Hi!
I am trying to use plasma store to reduce the memory usage of a pytorch
dataset/dataloader combination, and had 4 questions. I don’t think any of them
require pytorch knowledge. If you prefer to comment inline there is a quip with
identical content and prettier formatting here https://quip.com/3mwGAJ9KR2HT
*1)* My script starts the plasma-store from python with 200 GB:
nbytes = (1024 ** 3) * 200
_server = subprocess.Popen(["plasma_store", "-m", str(nbytes), "-s", path])
where nbytes is chosen arbitrarily. From my experiments it seems that one
should start the store as large as possible within the limits of dev/shm . I
wanted to verify whether this is actually the best practice (it would be hard
for my app to know the storage needs up front) and also whether there is an
automated way to figure out how much storage to allocate.
*2)* Does plasma store support simultaneous reads? My code, which has multiple
clients all asking for the 6 arrays from the plasma-store thousands of times,
was segfaulting with different errors, e.g.

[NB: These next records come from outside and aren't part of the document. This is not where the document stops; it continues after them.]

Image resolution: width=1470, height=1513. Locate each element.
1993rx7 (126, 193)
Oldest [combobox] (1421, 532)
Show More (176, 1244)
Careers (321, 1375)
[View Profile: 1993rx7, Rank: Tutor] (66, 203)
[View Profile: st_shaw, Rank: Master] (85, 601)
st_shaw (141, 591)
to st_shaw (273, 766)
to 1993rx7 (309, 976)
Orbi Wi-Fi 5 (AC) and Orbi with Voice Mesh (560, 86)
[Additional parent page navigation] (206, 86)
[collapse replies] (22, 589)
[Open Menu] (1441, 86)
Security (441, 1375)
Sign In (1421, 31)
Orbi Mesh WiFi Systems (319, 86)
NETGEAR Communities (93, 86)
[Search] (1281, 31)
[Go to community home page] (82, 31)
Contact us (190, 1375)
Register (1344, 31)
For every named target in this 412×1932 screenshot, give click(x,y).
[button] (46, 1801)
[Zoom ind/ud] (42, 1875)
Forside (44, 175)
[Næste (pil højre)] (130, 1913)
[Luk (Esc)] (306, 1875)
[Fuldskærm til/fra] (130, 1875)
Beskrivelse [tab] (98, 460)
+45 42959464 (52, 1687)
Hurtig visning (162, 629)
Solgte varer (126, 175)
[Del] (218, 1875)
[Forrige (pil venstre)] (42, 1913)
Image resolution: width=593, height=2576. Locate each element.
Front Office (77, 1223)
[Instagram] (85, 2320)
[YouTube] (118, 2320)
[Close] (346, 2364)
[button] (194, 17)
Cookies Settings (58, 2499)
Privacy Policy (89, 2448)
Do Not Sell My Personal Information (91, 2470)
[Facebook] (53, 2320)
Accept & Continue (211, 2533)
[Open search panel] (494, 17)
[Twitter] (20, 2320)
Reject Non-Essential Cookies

Check failed: RemoveFromClientObjectIds(object_id, entry, client) == 1
until I added a lock around my client.get
if self.use_lock: # Fix segfault
with FileLock("/tmp/plasma_lock"):
ret = self.client.get(self.object_id)
else:
ret = self.client.get(self.object_id)
which fixes.
Here is a full traceback of the failure without the lock
https://gist.github.com/sshleifer/75145ba828fcb4e998d5e34c46ce13fc
Is this expected behavior?
*3)* Is there a simple way to add many objects to the plasma store at once?
Right now, we are considering changing,
oid = client.put(array)
to
oids = [client.put(x) for x in array]
so that we can fetch one entry at a time. but the writes are much slower.
* 3a) Is there a lower level interface for bulk writes?
* 3b) Or is it recommended to chunk the array and have different python
processes write simultaneously to make this faster?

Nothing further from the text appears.